Proton transfer is a fundamental reaction in many chemical and biochemical processes, but due to its extremely rapid kinetics, it has been rarely studied before. This study is the first to directly observe proton transfer in a pyrrole monohydrate complex (a model biological system) under the action of ionizing radiation.

The process was experimentally investigated using two methods: electron impact and high-power femtosecond laser irradiation. In both methods, a pyrrole cation is initially formed, which transfers a proton to the associated water molecule within an extremely short time (approximately 60 femtoseconds), forming a pyrrole cation (C₄H₄N⁺) and a hydronium ion (H₃O⁺). These two cationic fragments then undergo Coulomb repulsion.

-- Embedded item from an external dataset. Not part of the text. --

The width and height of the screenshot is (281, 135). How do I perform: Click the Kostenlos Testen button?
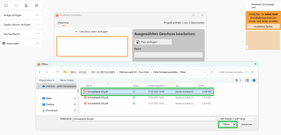tap(263, 26)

The electron collision study provided information on the initial state and dynamics of the process by simultaneously measuring the momentum of the produced cations and electrons. The experiment using femtosecond lasers was able to track the dynamics of proton transfer. In addition, the study employed ab initio quantum chemical calculations to clearly explain the experimental data.

The estimated results of this study show that proton transfer takes only 50–60 femtoseconds, making it one of the fastest chemical reactions.